Boston Globe: The Doomed But Useful Budget
Even before President Obama introduced his 2013 budget on Monday, the condemnatory e-mails from Republicans were rolling in: The budget raises taxes, especially on the rich; it does nothing to rein in entitlement programs like Medicare and Medicaid, the biggest drivers of projected future deficits. ... But Obama’s budget is noteworthy nonetheless (Joshua Green, 2/16).
Milwaukee Journal Sentinel: Mr. President: Take A Stand On Entitlement Spending
What's really needed is a realistic, long-term approach to the biggest budget-eaters — military spending, Social Security, Medicare and Medicaid. Those four broad categories occupy 68 percent of the space in the federal budget.
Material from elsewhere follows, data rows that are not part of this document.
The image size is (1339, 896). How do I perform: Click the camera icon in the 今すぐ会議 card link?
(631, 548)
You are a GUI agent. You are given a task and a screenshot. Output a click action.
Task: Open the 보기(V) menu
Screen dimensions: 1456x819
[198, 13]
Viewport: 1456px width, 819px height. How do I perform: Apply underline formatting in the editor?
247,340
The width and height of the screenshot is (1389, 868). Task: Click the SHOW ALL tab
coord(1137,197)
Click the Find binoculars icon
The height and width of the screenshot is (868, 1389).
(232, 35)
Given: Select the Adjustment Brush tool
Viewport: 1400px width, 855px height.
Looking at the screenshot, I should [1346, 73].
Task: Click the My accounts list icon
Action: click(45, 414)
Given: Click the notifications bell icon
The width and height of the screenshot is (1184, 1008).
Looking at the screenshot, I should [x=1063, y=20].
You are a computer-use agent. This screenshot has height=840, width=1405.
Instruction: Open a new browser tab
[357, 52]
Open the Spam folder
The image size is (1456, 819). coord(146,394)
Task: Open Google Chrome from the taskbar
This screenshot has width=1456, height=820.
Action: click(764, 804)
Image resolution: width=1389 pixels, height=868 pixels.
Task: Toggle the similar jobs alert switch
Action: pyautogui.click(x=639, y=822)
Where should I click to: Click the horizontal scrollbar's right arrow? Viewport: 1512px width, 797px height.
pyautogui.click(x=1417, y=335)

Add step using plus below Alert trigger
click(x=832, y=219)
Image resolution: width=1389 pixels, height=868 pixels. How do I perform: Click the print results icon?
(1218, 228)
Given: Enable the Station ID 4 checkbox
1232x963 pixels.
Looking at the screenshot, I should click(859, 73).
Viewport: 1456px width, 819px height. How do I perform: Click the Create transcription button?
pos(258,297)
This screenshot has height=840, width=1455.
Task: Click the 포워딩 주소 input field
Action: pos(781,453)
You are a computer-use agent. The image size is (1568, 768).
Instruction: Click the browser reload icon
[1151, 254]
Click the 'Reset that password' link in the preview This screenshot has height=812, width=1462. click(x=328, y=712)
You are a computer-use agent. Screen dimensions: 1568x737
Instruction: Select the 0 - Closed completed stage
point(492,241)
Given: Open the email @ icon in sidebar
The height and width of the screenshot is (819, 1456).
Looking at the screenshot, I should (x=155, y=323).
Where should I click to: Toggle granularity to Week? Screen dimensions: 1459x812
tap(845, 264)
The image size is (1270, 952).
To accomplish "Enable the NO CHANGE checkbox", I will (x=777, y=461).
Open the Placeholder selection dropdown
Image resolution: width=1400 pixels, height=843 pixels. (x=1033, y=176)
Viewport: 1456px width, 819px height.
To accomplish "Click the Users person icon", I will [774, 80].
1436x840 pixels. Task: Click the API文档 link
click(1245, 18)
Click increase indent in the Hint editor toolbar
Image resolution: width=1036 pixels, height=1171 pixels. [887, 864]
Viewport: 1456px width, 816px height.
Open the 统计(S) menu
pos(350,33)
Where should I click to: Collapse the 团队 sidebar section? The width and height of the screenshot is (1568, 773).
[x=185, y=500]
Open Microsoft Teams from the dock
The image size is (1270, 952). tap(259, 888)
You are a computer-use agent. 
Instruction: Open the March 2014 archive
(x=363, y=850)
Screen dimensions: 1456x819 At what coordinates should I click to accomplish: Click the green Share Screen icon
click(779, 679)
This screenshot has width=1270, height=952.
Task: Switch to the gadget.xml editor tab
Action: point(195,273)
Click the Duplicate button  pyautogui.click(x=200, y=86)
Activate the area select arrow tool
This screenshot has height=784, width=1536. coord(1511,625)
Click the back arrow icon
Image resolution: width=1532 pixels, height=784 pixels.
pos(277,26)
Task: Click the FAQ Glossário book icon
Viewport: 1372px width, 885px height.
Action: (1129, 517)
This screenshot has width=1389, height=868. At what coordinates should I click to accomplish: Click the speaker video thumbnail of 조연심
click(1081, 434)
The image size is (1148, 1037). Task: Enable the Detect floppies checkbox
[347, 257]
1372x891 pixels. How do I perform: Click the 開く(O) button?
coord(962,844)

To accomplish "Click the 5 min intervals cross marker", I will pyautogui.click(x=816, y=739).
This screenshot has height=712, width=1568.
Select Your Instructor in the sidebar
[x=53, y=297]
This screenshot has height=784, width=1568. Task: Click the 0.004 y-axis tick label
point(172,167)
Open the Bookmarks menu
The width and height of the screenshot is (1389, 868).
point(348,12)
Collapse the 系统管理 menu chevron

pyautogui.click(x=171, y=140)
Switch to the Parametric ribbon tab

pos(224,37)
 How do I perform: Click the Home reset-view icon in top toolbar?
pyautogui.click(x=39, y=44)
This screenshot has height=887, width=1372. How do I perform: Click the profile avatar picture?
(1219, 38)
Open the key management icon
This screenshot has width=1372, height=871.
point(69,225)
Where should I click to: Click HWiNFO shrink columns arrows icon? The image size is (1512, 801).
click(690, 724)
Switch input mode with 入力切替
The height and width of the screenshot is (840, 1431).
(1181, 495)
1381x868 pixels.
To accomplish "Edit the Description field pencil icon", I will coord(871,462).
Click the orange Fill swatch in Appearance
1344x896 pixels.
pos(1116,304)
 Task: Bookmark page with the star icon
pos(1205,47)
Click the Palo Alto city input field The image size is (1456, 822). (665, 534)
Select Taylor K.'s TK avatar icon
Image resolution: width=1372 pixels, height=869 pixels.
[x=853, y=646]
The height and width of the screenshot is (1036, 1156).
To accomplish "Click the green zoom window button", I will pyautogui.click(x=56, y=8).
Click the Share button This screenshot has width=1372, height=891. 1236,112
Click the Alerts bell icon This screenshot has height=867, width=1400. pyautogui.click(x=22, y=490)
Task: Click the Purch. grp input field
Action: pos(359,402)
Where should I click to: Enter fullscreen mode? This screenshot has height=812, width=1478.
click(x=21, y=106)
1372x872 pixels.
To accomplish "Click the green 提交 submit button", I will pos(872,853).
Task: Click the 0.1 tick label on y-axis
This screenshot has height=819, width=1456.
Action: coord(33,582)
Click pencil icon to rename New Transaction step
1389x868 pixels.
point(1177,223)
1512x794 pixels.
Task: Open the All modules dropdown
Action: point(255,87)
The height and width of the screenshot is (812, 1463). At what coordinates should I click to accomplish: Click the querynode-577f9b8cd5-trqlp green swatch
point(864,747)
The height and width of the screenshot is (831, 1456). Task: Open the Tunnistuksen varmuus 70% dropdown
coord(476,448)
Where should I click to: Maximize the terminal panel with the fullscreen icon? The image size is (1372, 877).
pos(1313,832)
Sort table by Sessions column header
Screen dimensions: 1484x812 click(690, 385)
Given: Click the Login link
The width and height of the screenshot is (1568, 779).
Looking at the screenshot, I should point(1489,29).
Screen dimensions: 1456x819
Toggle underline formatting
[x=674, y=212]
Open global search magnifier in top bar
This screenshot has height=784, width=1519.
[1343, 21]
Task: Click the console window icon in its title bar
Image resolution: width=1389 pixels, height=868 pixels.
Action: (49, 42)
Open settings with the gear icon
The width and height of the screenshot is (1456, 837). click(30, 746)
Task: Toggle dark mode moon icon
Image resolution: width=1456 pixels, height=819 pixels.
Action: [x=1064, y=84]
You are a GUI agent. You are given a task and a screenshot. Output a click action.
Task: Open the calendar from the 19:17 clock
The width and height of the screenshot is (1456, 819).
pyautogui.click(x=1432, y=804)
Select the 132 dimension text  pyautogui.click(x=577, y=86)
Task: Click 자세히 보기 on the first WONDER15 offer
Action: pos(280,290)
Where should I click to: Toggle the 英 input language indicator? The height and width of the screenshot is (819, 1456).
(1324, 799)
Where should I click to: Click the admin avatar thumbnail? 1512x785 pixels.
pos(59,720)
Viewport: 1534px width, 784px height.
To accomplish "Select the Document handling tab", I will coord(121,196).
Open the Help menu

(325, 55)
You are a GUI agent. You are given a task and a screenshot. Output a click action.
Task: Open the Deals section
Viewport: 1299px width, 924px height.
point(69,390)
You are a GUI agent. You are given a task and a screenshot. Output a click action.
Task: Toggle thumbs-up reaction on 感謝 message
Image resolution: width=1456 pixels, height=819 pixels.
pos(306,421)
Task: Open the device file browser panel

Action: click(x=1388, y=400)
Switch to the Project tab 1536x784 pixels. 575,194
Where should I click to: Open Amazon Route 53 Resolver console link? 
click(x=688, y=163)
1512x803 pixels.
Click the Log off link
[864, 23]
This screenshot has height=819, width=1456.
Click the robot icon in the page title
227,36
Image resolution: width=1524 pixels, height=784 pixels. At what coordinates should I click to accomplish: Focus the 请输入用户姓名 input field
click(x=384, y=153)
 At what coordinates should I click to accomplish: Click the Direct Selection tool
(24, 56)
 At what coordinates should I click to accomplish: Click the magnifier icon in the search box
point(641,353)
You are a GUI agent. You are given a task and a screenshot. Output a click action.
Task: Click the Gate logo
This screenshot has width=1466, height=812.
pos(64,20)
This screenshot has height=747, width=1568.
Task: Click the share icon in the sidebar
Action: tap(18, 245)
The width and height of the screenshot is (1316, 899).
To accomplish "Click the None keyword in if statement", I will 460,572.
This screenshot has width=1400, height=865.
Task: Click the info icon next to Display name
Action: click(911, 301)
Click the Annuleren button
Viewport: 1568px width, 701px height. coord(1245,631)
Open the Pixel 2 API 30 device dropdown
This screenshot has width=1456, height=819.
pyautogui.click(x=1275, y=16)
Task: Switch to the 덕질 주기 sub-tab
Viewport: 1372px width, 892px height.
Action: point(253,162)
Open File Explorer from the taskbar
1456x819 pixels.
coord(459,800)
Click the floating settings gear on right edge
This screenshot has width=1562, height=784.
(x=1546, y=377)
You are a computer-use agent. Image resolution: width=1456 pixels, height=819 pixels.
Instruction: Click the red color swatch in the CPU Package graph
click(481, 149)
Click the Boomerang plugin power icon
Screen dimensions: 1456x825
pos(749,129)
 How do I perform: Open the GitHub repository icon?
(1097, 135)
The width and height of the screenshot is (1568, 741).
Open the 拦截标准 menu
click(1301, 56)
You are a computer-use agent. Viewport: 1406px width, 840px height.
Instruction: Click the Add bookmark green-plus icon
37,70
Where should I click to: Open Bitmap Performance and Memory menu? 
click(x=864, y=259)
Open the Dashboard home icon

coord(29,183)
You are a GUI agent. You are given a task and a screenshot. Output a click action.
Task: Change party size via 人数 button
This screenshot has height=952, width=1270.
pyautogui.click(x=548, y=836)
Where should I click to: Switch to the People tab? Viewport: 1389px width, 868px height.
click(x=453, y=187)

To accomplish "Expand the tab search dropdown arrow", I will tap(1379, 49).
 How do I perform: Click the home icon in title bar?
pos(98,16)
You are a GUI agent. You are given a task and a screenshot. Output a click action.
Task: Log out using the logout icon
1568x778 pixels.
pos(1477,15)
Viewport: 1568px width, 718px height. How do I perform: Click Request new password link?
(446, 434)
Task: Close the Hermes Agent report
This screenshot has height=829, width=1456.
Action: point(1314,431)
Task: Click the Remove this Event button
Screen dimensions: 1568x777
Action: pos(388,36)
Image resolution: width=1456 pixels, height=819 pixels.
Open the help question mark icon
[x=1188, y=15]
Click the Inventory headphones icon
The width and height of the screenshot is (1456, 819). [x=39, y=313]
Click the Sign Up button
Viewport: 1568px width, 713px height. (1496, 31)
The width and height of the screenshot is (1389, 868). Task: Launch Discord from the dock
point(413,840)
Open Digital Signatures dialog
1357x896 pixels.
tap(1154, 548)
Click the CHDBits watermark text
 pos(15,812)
With more than two-thirds of the federal budget consumed by military spending and insurance programs, cutting spending for everything else - as the GOP candidates propose — doesn't do much to bring budgets under control and harms the nation's well-being (2/14).
The Baltimore Sun: Health Exchanges Will Benefit Maryland families
It's no wonder Maryland families are so hard pressed to find good, affordable health insurance — premiums have outpaced earnings, and the field of insurance options is confusing. … That's why our Health Care for All Coalition is so excited about Gov. Martin O'Malley's health care bill (SB 238). By setting up a competitive insurance marketplace for private health insurance, also known as an exchange, this bill will give Marylanders more choice, more control and more peace of mind about their health care (Vincent DeMarco, 2/15).
The Seattle Times: More Cuts To Home-Care Workforce Will be Costly In The Long Run
As the Legislature considers more budget cuts on top of the more than $10 billion already slashed, a new report, "Why They Leave; Turnover Among Washington's Home Care Workers," shows that further targeting the long-term-care workforce would be costly to the state. One in five of the more than 42,000 people who care for seniors and people with disabilities lives in poverty, making barely more than $10 per hour on average (David Rolf, 2/15).
Minneapolis Star Tribune: Bachmann, Cravaak Push For Greater Health Plan Scrutiny
Two members of Minnesota's Republican congressional delegation have joined the push for greater scrutiny of state health plans’ management of Medicaid patients. … Bachmann and Cravaack deserve credit for weighing in on a complicated issue, and their timing couldn't be better. Their concerns should add momentum to efforts underway at the Capitol to increase HMO transparency (Jill Burcum, 2/15).
Houston Chronicle: Texans Need Access to Basic Health Care
You know it's serious when the Harris County Hospital District, which provides more than a million outpatient visits a year in its community health centers, has to turn away at least 340 people a day who request appointments with a primary care doctor. ... We need to support all areas of adequate funding and resources that will enhance Texans' access to primary care (2/15).